In choosing their own unconventional ticket, the Republicans were in lock-step with the overwhelming trend in American politics. In a country with a long, dark past of racism and identity politics, diversity is now so ordinary, so expected, that it goes almost unnoticed even in the most conservative circles.

Thus, we are witnessing an American presidential election in which an African American incumbent is facing a Mormon challenger. Both have Catholic vice-presidential picks. And the only Protestant on either presidential ticket is the African American.

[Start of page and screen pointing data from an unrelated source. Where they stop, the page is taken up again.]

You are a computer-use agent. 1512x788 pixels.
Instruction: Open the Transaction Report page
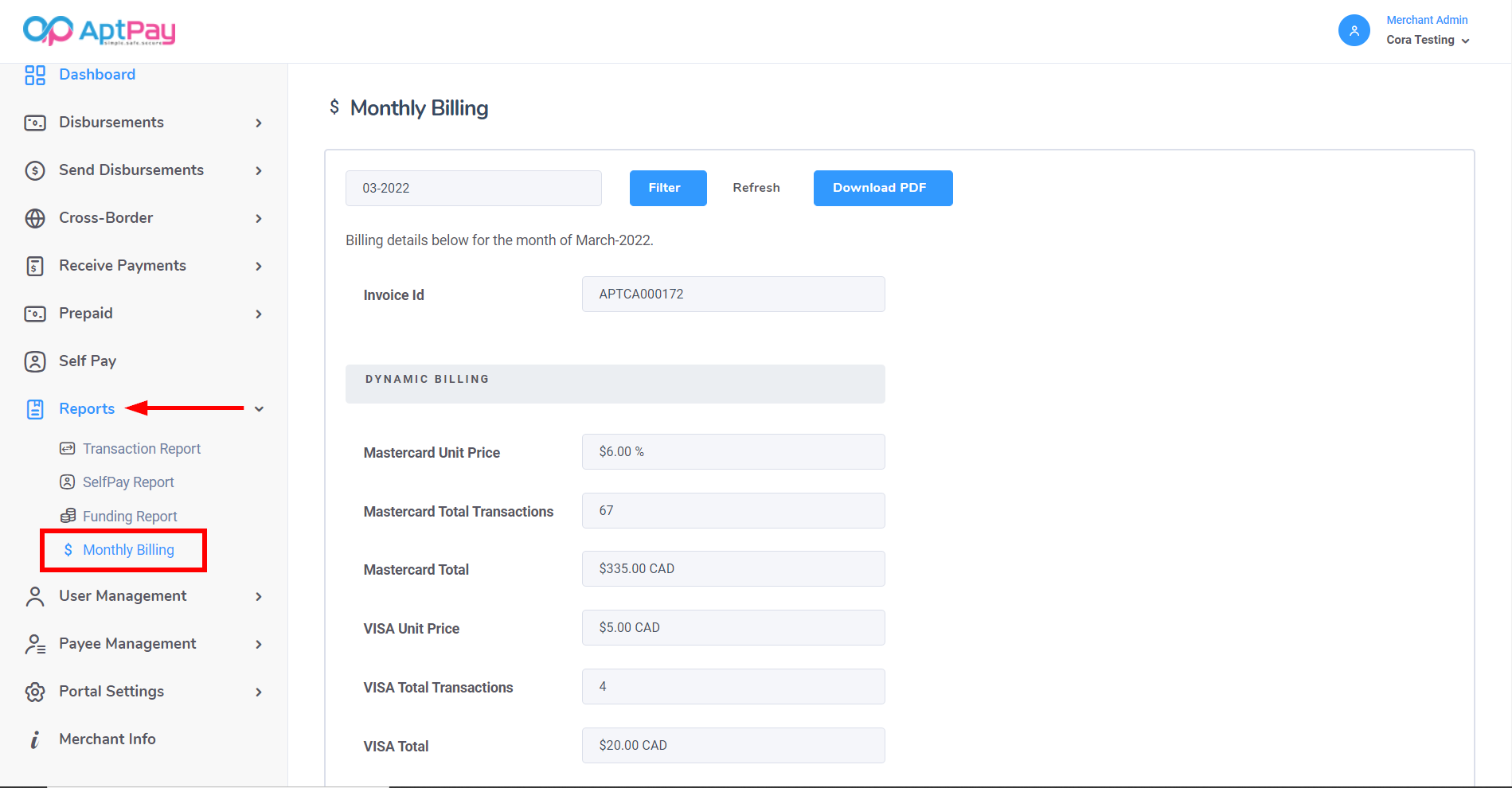pyautogui.click(x=141, y=449)
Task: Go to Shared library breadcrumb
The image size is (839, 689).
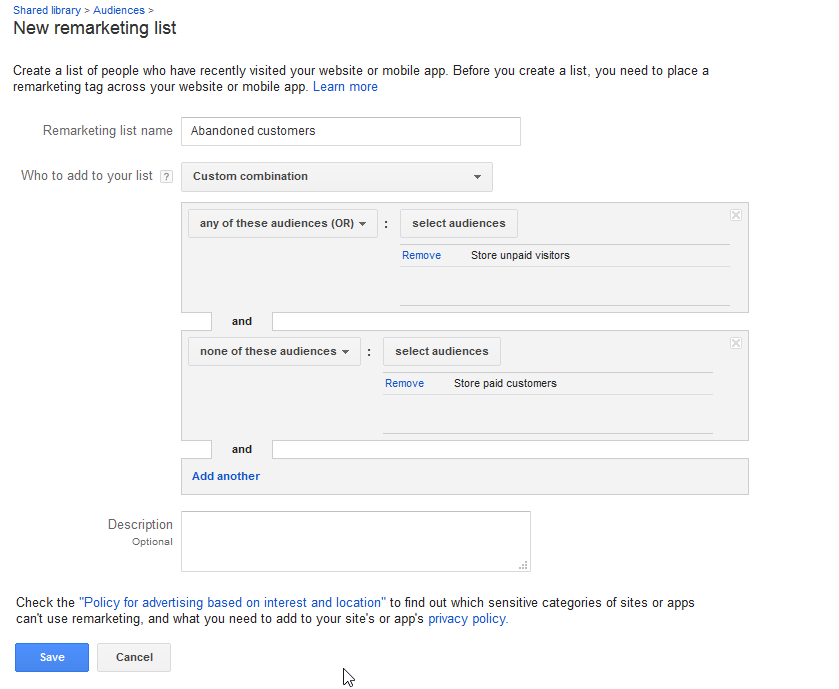Action: click(x=47, y=10)
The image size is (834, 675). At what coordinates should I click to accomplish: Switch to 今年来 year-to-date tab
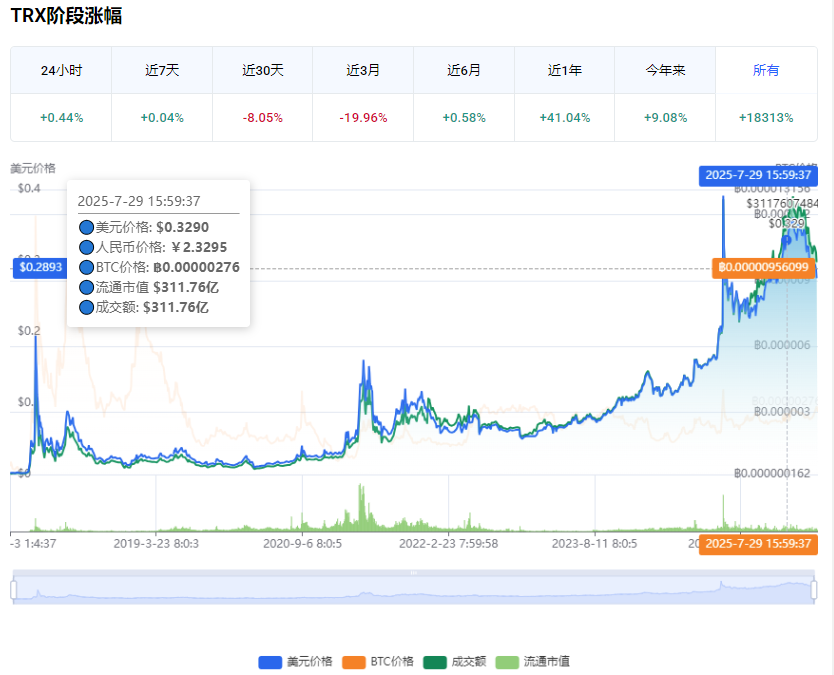tap(665, 71)
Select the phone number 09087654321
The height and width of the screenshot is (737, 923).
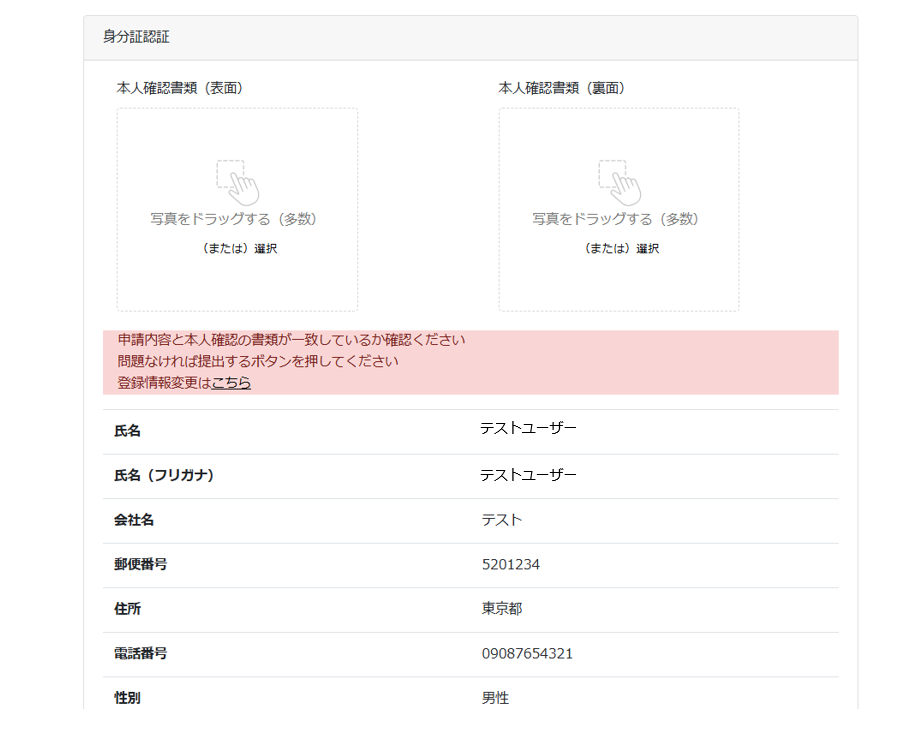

Even among the Republican base, opinion seems to matter more than race or identity, evidenced by the fact that Herman Cain, the African American former head of a large chain of pizza restaurants, led in the polls for several weeks. At the convention, Condoleezza Rice's speech, which touched on Jim Crow segregation laws and other parts of America's dark past of racism, was one of the best received by the crowd of thousands of state party delegates, perhaps second only to VP pick Paul Ryan.

The invocation was even delivered by an Orthodox rabbi, Yeshiva University's Rabbi Meir Soloveichik.

This diversity extends beyond presidential politics, to the House and Senate and state politics throughout the country. With the retirement of Justice John Paul Stevens in 2010, even the US Supreme Court, the country's most staid and stable institution, is without a Protestant for the first time in history. Instead, it has three Jews and six Catholics from a variety of ethnic backgrounds.

In this contentious election year, you may not hear this from Americans. But for outside observers one thing is clear. Irrespective of who wins in November, the conservative Mormon or the liberal African American, it's a new America, one so comfortable with its diversity that it is barely conscious of it.